Lee Selby, who became a 126-pound world champion earlier this year, is set to make his U.S. debut later this month. And as fight night nears, the native of Barry, Wales, in the U.K. can’t contain his enthusiasm any more than a 5-year-old on Christmas Eve.
“I’m so excited about the future because I know the British public rate me very highly, but now it’s time for a wider audience to see what I am about,” says Selby, who will bring a 21-1 record (8 KOs) across the pond for his October 14 clash with Mexican legend Fernando Montiel in Glendale, Arizona (ESPN, 9 p.m. ET/6 p.m. PT).
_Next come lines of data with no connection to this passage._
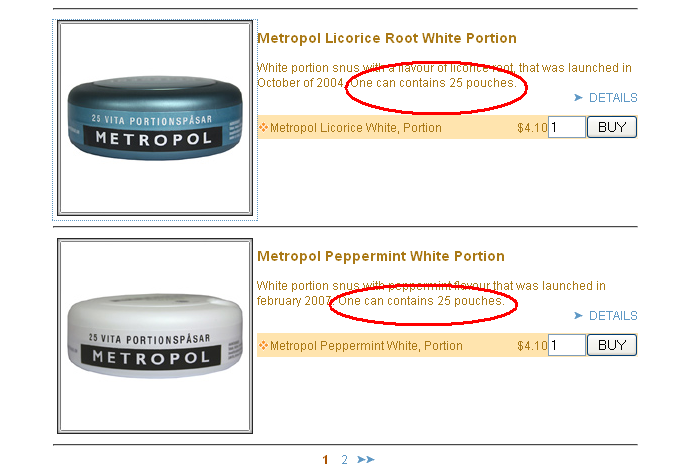Viewport: 685px width, 468px height.
Task: Click orange bullet icon next to Peppermint White
Action: pyautogui.click(x=263, y=345)
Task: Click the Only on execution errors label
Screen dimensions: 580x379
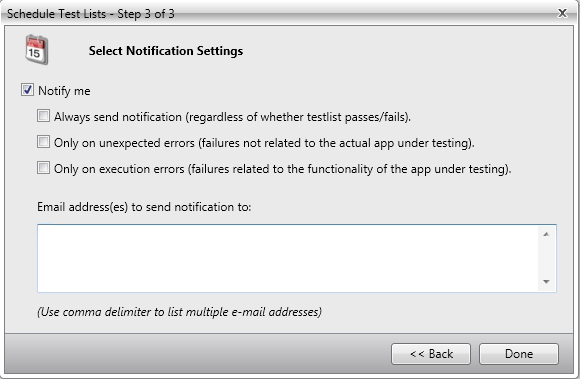Action: (x=283, y=169)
“I think the best way of summing it up is this: I can’t wait. I’m impatient to get into the ring and show America that there is a new kid on the block in the featherweight ranks, and I aim to be a champion for many, many years.”
Lee Selby arrived in the U.S. on September 26 and set up shop in Los Angeles, where he’s conducting final fight preparations before making the short trek to Arizona.
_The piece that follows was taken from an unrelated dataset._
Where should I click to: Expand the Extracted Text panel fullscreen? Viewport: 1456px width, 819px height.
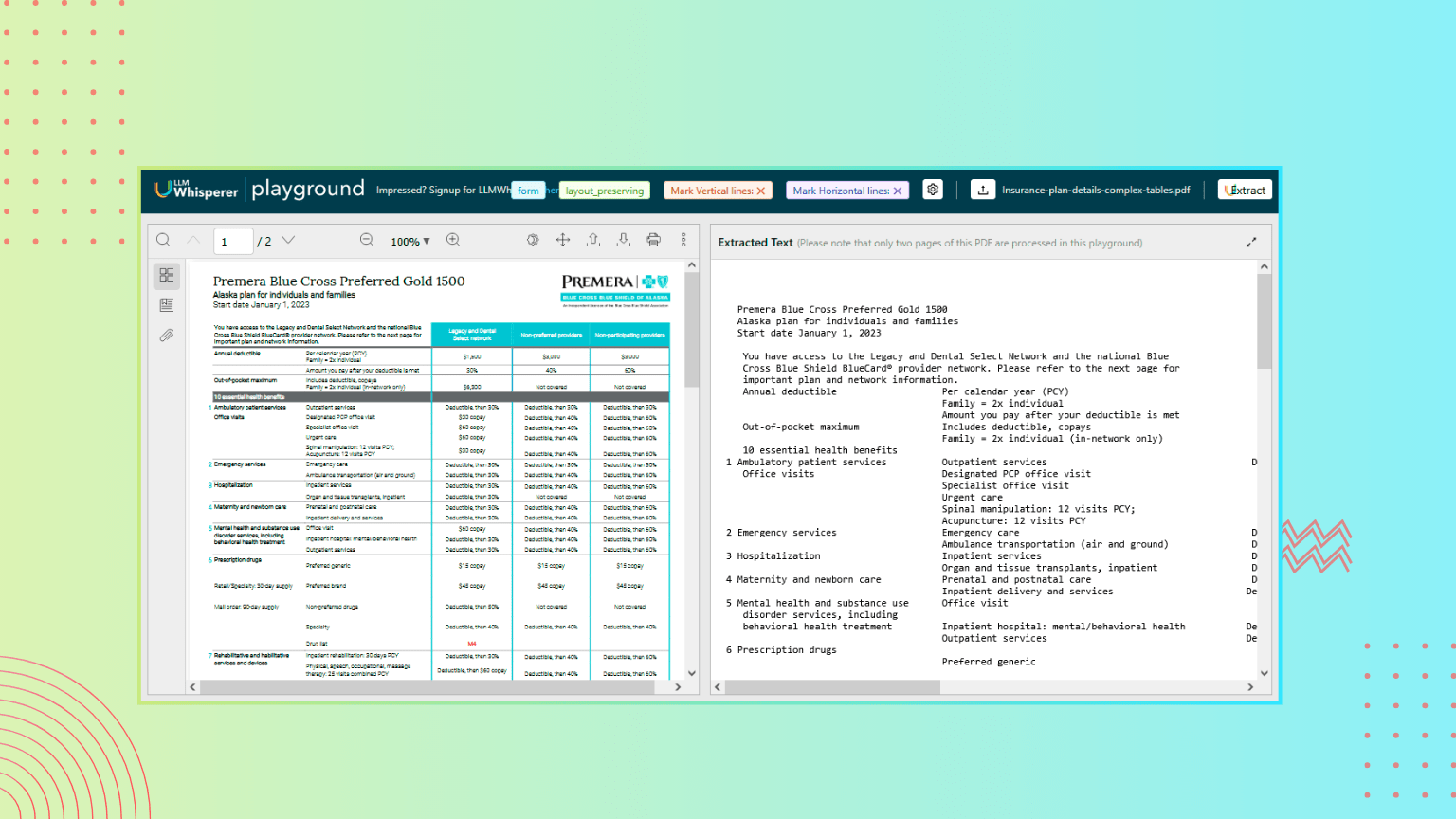coord(1251,243)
That a lifelong resident of cool, wet South Wales would be staging his first American fight in the desert might cause some to wonder if the 28-year-old can adjust to the dramatic climate change. But he insists he won’t be fazed.
“I’d be very bothered if it was outside under the July sun, but this is different,” he says. “It’s in an indoor arena. … I’m guessing it won’t be raining in Phoenix as much as it does back home—and believe me, that’s not a bad thing.”
Fighting for the first time under the Premier Boxing Champions banner, Selby will be matched up against a former three-division world champion in Montiel (54-4-2, 39 KOs). The 36-year-old power-puncher, who is riding an eight-fight winning streak, has Selby’s utmost respect.
“He’s class,” Selby says of Montiel. “Three world title belts says it all. He will be tough to beat and will be coming to take my belt. It’s not going to happen.”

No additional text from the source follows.